It’s Complicated

Sunday was Day One for our organization’s (Seventh Generation Advisors) Lives Per Gallon Story Project.  My colleague Andria and I were dispatched to the Gulf Coast to give the victims of the BP oil spill a voice; a venue to express how they are being impacted; and a way to connect with those who want to help. 

The immediate and primary focus is to hear DIRECTLY from the people that are being impacted in order to facilitate the help they need.

Okay that doesn’t seem complicated – surely as we drove out to the southern most tip of the state of Louisiana – Venice, LA, one of the center points of the spill clean-up efforts – we would find throngs of people lining up to talk to us. Or maybe not.

The communities dotting the narrow road leading down to “ground zero” are surrounded by vibrant bayou ecosystem and marshland. Knitted into the landscape is mile after mile of seafood restaurants, charter fishing businesses, family owned farm stands and coin laundromats. As we ventured down the highway we figured that finding folks that have been impacted and who would be willing to talk to us would be aplenty, and surely BP and offshore oil drilling the arch nemesis in their stories.
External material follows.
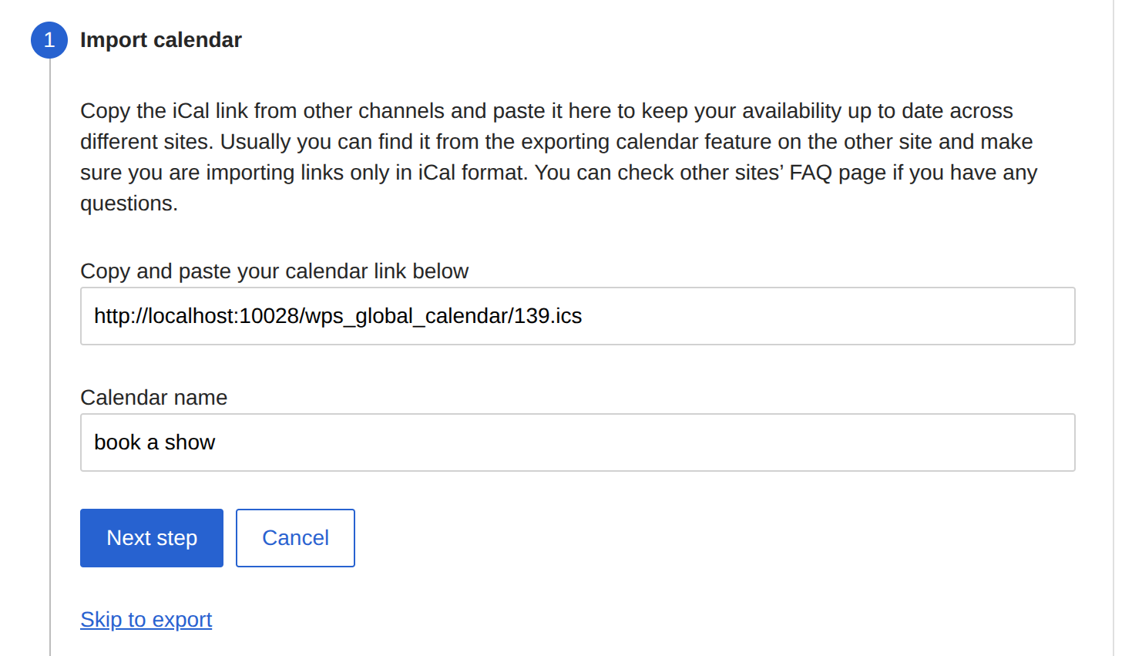1132x656 pixels.
Task: Click the vertical stepper line under step 1
Action: point(50,347)
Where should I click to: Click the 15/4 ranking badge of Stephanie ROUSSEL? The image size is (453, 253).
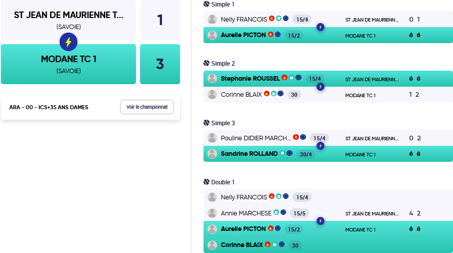tap(315, 79)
Naïve perhaps. For some that is indeed the case, as expressed by a few of the seafood vendors we interviewed, but for many of these people BP did wrong, but they are doing the best they can. And even more on their minds – the prospect of cutting offshore drilling – for many of these people a moratorium represents another knife in the heart of the community. As one restaurant owner expressed to us “every teenage boy dreams of getting a job on an oil rig”.  It was a sobering comment for this wide-eyed tree hugger from California and not the story we were looking for.  Since that interview and a few others like it the comment has me thinking deeply and searching for answers. How are we EVER going to transition away from oil when it’s woven so deeply into our culture and our communities?  My immediate thought is we must develop a duel track in these communities – provide opportunities and training for green, clean jobs while the oil jobs remain. Those jobs must be coveted, must be lucrative and must eventually be the dream of a teenage boy to pursue. Until then I fear disasters like BP will be a clear and present danger.